Для измеряющей и взвешивающей науки все это недостижимо. Оно открывается с первого же взгляда и с полной безошибочностью – ощущению, но не гелертерскому наблюдению. Так что я прихожу к заключению, что раса, подобно времени и судьбе, является чем-то таким, что имеет абсолютно определяющее значение для всех жизненных вопросов, о чем всякий человек ясно и отчетливо знает до тех пор, пока он не совершает попытку постигнуть ее рассудочным, а потому обездушивающим препарированием и упорядочиванием. Раса, время и судьба неразделимы. В то самое мгновение, как к ним приближается научное мышление, слово «время» приобретает значение измерения, слово «судьба» – значение каузальной цепи, а раса, в отношении которой мы все еще обладаем вполне надежным чувством, делается необозримой сумятицей абсолютно разных и разнохарактерных отличительных особенностей, беспорядочно блуждающих по всем ландшафтам, эпохам, культурам и племенам. Некоторые пристают к данному племени надолго, неотвязно, и их оказывается возможно перенести за собой, другие скользят по людям, как тени облаков, а иные подобны демонам земли, приобретающим власть над каждым, стоит ему здесь остановиться. Некоторые друг друга исключают, а другие друг друга требуют. Расы не подлежат устойчивому упорядочиванию, этому пределу мечтаний всей этнографии. Уже одна только попытка такого упорядочивания противоречит самой сущности расы, и любой мыслимый систематический набросок с неизбежностью оказывается подменой, игнорирующей то, чтó здесь только и значимо. В противоположность языку раса исключительно несистематична. В конечном счете каждый отдельный человек и даже каждое мгновение его существования обладает собственной расой. Поэтому единственным средством освоения тотемной стороны жизни будет не упорядочивание, но физиономический такт.
10
Тот, кто желает проникнуть в суть языка, пусть оставит в стороне все гелертерские исследования слов и понаблюдает, как охотник разговаривает со своей собакой. Собака следит за вытянутым пальцем; она напряженно вслушивается в звучание слов и затем встряхивает головой: такого человеческого языка она не понимает. Затем она делает пару прыжков, чтобы обозначить свое понимание, замирает и лает: это – предложение на ее языке, в котором содержится вопрос, то ли имел в виду хозяин. Далее следует, также выраженная на собачьем языке, радость, если собака видит, что была права. Точно так же пытаются объясниться два человека, не говорящие ни на каком общем для того и другого языке. Когда сельский священник объясняет что-то крестьянке, он пристально на нее смотрит и непроизвольно вкладывает в свои жесты все то, чего она никак не могла бы понять в церковных формулировках. Все вообще современные языки могут привести к взаимопониманию лишь в соединении с другими видами языка. Самими по себе ими не пользовались нигде и никогда.

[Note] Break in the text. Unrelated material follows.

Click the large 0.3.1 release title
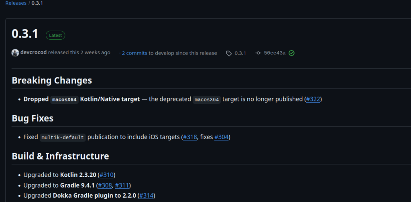 coord(25,34)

И вот, если собака чего-то желает, она виляет хвостом, недовольная глупостью хозяина, не понимающего этого чрезвычайно отчетливого и выразительного языка. Она прибавляет сюда еще и звуковой язык – и лает, и, наконец, язык жестов – что-то изображает. Кто здесь глуп, так это человек, не выучившийся еще даже говорить.
И наконец происходит нечто чрезвычайно примечательное. Когда собакой испробовано все для того, чтобы постичь различные языки своего хозяина, она вдруг становится перед ним, и ее взгляд погружается в его глаза. Здесь происходит нечто таинственное: «я» и «ты» переходят непосредственно в ощущение. «Взгляд» освобождает от ограниченности бодрствования. Существование объясняется без знаков. Собака делается здесь знатоком людей, который зорко вглядывается своему визави в глаза и тем самым за речью постигает говорящего.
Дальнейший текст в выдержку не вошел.